Opinión
El gobierno y la eutanasia

La concepción que subyace a la narrativa del gobierno en favor de este proyecto supone el peor de los individualismos: uno que nos entiende como mónadas aisladas, y según el cual nuestras leyes y decisiones no repercuten en los demás. Todo esto es una ficción. En rigor, la mera existencia de una ley de eutanasia modifica las condiciones de nuestra vida común, pues establecerla como prestación médica exigible implica garantizar su respeto por parte de terceros.

El gobierno y la eutanasia

“Yo soy respetuosa de las creencias de la gente, pero también de la autonomía que tiene cada persona para decidir sobre su propia vida”, afirmaba ayer la ministra de salud, Ximena Aguilera, en una entrevista en El Mercurio. En medio de su despliegue por el proyecto de eutanasia que promueve el gobierno, la ministra ha subrayado esta idea en varias ocasiones. De ahí que sea pertinente detenerse en ella. 


Por de pronto, debe decirse que ni la invocación abstracta de la autonomía ni de los derechos individuales bastan como argumento. Ya sea que se trate de la destrucción deliberada e intencional de una persona vulnerable, como ocurre con la eutanasia, o de cualquier otra conducta, para justificarla se necesita algo más. Como dijera hace muchos años el filósofo liberal John Gray, “cuando diferimos profundamente sobre el contenido del bien, apelar a los derechos no nos ayudará pues, en ese caso, discreparemos respecto de los derechos que tenemos. Las diferencias fundamentales respecto de los derechos expresan concepciones rivales del bien” ("Two faces of Liberalism, 2000).


Y la concepción que subyace a la narrativa del gobierno en favor de este proyecto supone el peor de los individualismos: uno que nos entiende como mónadas aisladas, y según el cual nuestras leyes y decisiones no repercuten en los demás. Todo esto es una ficción. En rigor, la mera existencia de una ley de eutanasia modifica las condiciones de nuestra vida común, pues establecerla como prestación médica exigible implica garantizar su respeto por parte de terceros. Eso es precisamente lo que busca el proyecto en trámite y, en consecuencia, los perjudicados actuales y futuros son innumerables. 


De partida, ahí están los ancianos y enfermos terminales. A su ya precario estado, en adelante sumarían la carga de tener que persuadir a los demás (y a sí mismos) que vale la pena seguir luchando por su vida, en desmedro de la "salida" más rápida disponible. ¿Cabe imaginar una sociedad más fría e indolente que aquella en la cual los más vulnerables deben justificar su propia existencia?

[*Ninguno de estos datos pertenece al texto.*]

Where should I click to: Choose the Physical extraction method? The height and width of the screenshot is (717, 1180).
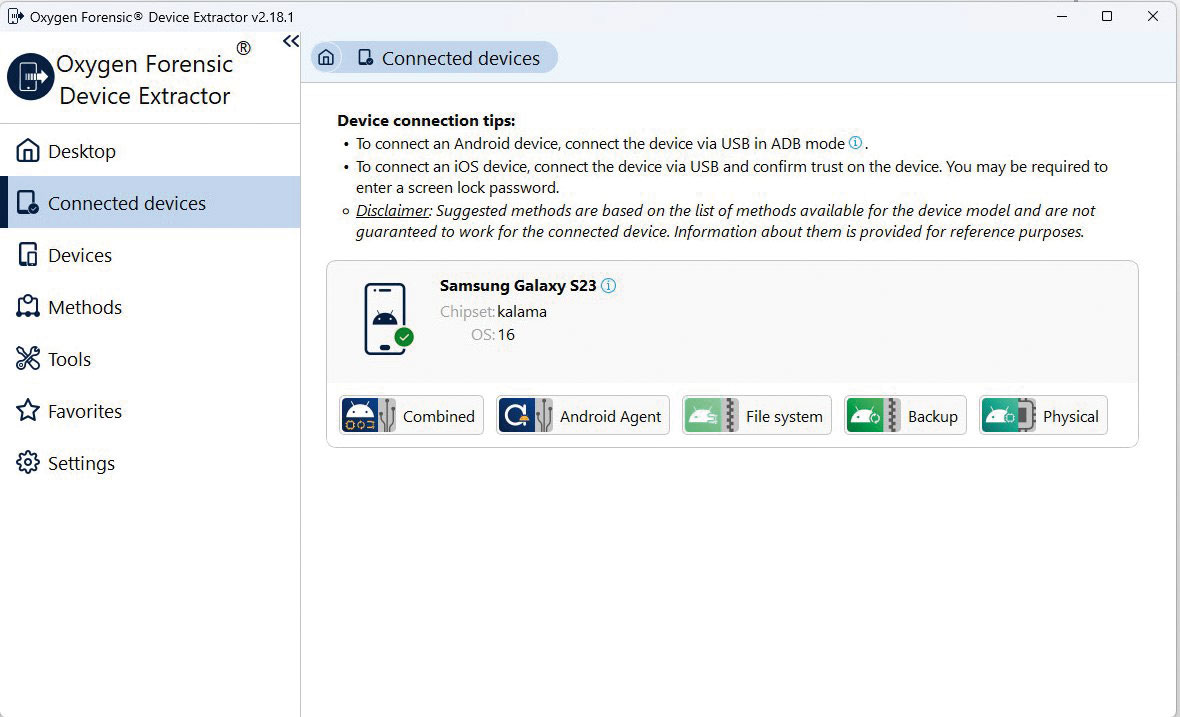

A ello se añade la situación del personal e instituciones médicas, que se verían presionados a actuar contra un principio elemental e inherente a la medicina — y, en rigor, a la civilización—, como lo es la prohibición de atentar de manera directa y deliberada contra un ser humano inocente. En materia de aborto ya se ha intentado restringir e incluso desconocer tanto la objeción de conciencia individual como la legítima autonomía de los centros particulares que participan de la red pública de salud, y cuyo ideario pugna con estas prácticas. Con la eutanasia se anticipa el mismo derrotero, que poco y nada respeta las “creencias de la gente” que reivindica Aguilera.